Oh hey, this is fun – if your idea of fun is to browse the sort of London property listings that presage the arrival of the end times. From Wednesday’s Evening Standard:
Estate agents selling this one bedroom ‘detatched house’ in south east London today confirmed the building has full planning permission and is on its own plot of land.
The small property, on the market for £280,000, is situated on Brenchley Gardens, in Forest Hill.
Except, whether you call it a small property or a detached house, look at the picture and you can’t help but notice that it’s actually, well, look.
Forest Hill, for those who aren’t intimately versed in London’s social geography, is a mid-range south London suburb that no one was particularly interested in as recently as five years ago. Then the London Overground arrived, the property market went nuts, and now what is clearly a shed is on the market for a price that would require a first-time-buyer to have an income of approximately £56,000, plus £28,000 in the bank.
Which is, of course, complete and utter lunacy.

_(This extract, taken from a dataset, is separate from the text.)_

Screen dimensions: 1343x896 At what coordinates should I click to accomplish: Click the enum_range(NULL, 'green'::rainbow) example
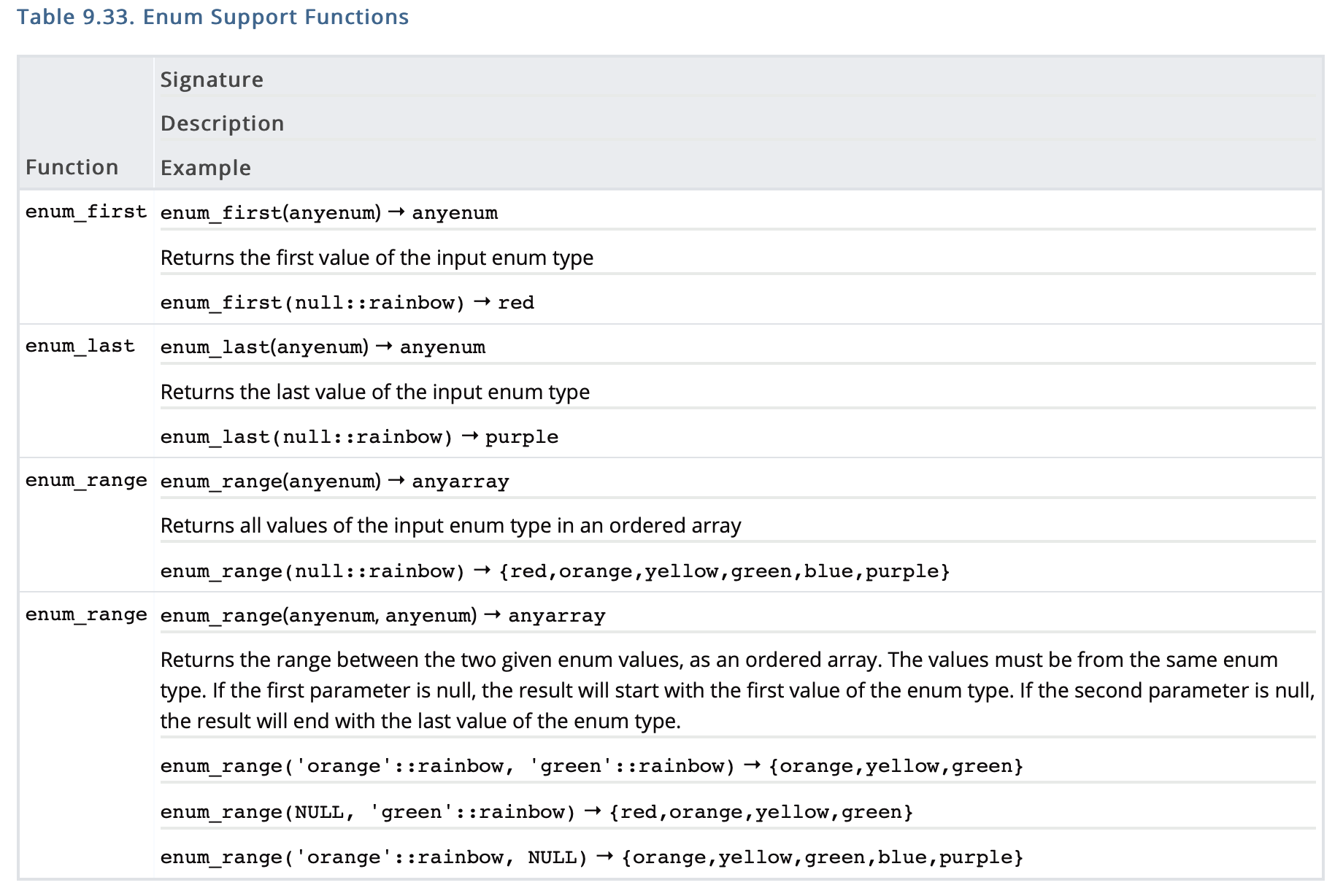click(x=536, y=812)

Bear in mind, though, how easily a story like this can be misrepresented. That £280,000 is not the price that the shed has sold for, or any other measure of objective value; it’s just what its owners are asking for. The crazy pricetag may less about real world house prices than it does about optimistic vendors and self-promoting estate agents.
All this has happened before, and all this will happen again. In April 2012, the Evening Standard reported with some excitement that a 224 square foot converted garage in Highgate (posh hilly bit in north London) was on the market for £260,000. Sixteen months later, the papers reported, with no less breathlessness, that a 224 square foot converted garage in Highgate was on the market for £250,000.

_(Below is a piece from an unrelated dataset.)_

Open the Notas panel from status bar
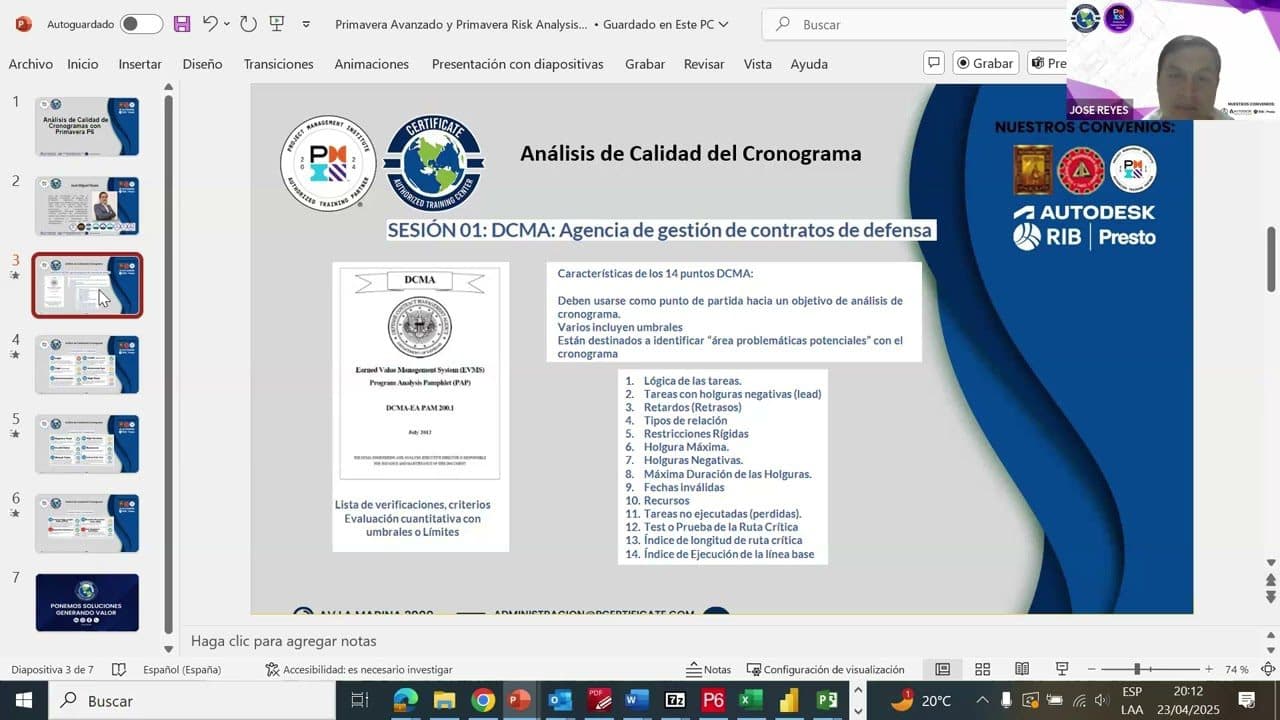1280x720 pixels. click(x=709, y=669)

What hardly anyone pointed out was that this was exactly the same garage and it was back at a lower price because no one had bought the bloody thing. It was last spotted on the market as a “commercial property” valued at the relatively bargain rate of £195,000; the Land Registry shows that a garage on Dukes Head Yard changed hands in late 2013 for £170,000, though it’s hard to be certain it’s the same one.
Whatever the fate of the quarter of a million pound garage, however, we cannot find a shred of evidence that anyone actually paid a quarter of a million pounds for it.
Look into the fate of other stupidly expensive properties, in fact, and you’ll find the same trend. Lots of hysterical coverage of high prices, but much less evidence that anyone actually paid them.
In May 2012 a pair of garages in Knightsbridge went on sale at £525,000. Check with the Land Registry, and you’ll find that those garages haven’t changed hands since 2009, when Goldfrost Resources Lt paid £410,000 for them. This hasn’t stopped various newspapers misreporting that £525,000 as if it was the sale price. It wasn’t.
None of this should be taken as a sign that the London property market isn’t completely potty, of course. House prices are high in part because land prices are high, so buyers sometimes will pay crazy money for crappy properties with a view to building something better on the site. Speculation is a factor, too: some will pay a lot now, in the expectation that someone else will pay even more later. For whatever reason, those Knightsbridge garages genuinely did change hands for £410,000.
All the same, whenever you spot a report claiming that a small potting shed in zone 5 is now valued at half a million quid, it’s worth asking yourself – who is it that valued it as such? Because until it’s a buyer, that figure is meaningless.